The terms of service for AT&T Internet and DirecTV, however, require customers to “agree to arbitrate all disputes and claims” against AT&T. Class actions and trials by jury are prohibited, although individual cases in small claims courts are allowed. AT&T doesn’t offer any way to opt out of the arbitration provision, as does some of its competitors, including Comcast, so the only other option is not buying service from the provider at all.
Senator Franken said, “There’s nothing ‘friendly’ about AT&T’s take-it-or-leave-it contracts that eliminate consumer choice and take away Americans’ ability to resolve legal disputes with their telecom provider in a court of law. Further, forced arbitration agreements that prohibit customers from banding together as a class deter consumers from seeking justice and allow widespread wrongdoing by powerful corporations to go unchecked.” An arbitration clause can only truly be customer-friendly if it “is entered into voluntarily after a dispute has arisen—and after a customer has fully considered their options—to ensure that Americans are not deprived of their constitutional rights,” according to Franken.
AT&T has responded that it “is fully committed to honoring its deals, offers, and promotions” despite its “more than 4,000 complaints against [the company itself] and [subsidiary] DirecTV related to deals, promotions and overcharging in the past two years,” as alleged. Customer complaints revolving around these issues, and particularly about not receiving the correct promotional prices, are “rare,” AT&T responded. “For example, during 2015, 2016, and through the ﬁrst four months of 2017, on average approximately 0.03 percent (i.e. 3 out of 10,000) of new DirecTV, U-verse and Mobility customers lodged complaints alleging overcharges related to promotions with AT&T’s dedicated customer complaint resolution teams,” according to company records.
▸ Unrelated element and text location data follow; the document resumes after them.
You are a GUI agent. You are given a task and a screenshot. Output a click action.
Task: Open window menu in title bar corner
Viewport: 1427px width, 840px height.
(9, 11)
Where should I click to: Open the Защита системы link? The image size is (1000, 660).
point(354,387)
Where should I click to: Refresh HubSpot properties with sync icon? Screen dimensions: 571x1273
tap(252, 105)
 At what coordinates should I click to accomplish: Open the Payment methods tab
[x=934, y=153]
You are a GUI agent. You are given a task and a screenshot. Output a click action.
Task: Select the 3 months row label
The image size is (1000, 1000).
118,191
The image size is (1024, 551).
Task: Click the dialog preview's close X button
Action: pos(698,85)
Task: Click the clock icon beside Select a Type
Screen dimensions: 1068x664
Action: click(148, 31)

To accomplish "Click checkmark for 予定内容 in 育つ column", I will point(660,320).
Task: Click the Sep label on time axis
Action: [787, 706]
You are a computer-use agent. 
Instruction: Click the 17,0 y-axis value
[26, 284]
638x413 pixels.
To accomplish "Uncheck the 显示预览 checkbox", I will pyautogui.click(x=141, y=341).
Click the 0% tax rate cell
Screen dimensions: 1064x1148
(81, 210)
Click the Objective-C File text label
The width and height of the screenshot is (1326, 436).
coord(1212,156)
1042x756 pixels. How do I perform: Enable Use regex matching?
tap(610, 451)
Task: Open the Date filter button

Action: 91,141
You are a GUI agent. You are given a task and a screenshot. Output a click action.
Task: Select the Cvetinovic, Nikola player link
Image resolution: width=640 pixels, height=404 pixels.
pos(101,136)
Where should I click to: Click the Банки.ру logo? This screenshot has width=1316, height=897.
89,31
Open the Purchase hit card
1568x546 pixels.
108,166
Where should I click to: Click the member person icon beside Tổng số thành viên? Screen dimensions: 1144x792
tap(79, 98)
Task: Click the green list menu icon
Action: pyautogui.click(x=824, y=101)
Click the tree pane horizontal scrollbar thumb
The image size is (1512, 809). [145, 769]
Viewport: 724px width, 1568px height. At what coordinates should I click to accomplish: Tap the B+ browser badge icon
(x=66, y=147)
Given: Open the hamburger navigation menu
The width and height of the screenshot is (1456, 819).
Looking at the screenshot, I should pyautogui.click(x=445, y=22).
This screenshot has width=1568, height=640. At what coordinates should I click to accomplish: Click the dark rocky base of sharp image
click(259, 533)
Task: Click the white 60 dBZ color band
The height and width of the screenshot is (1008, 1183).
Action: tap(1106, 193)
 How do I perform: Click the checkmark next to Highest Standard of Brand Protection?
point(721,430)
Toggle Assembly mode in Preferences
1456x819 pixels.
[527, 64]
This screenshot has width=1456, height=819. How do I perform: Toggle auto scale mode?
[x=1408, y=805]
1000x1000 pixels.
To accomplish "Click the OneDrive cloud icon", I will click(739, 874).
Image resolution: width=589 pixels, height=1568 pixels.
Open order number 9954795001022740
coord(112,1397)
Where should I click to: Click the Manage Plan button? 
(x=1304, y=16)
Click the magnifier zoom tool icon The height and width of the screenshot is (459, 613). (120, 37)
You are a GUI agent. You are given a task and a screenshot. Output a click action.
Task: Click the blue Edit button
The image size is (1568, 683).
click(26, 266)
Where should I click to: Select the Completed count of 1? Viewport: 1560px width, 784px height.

AT&T representatives add the company, “has a very strong incentive to provide settlements satisfactory to the customer” because AT&T pays customers’ arbitration fees and at least $10,000 to “customers who win more in arbitration than AT&T’s last written settlement offer.”
“The relatively small number of cases that actually reach an arbitration hearing therefore does not provide any evidence that the dispute resolution process is not fair or is not used,” AT&T representatives wrote. “To the contrary, it demonstrates that the process is working just as intended—satisfactorily resolving consumer claims without the need to initiate an arbitration.” Franken stated the Senate legislation would invalidate mandatory arbitration clauses. It’s unclear if further legal action will be pursued.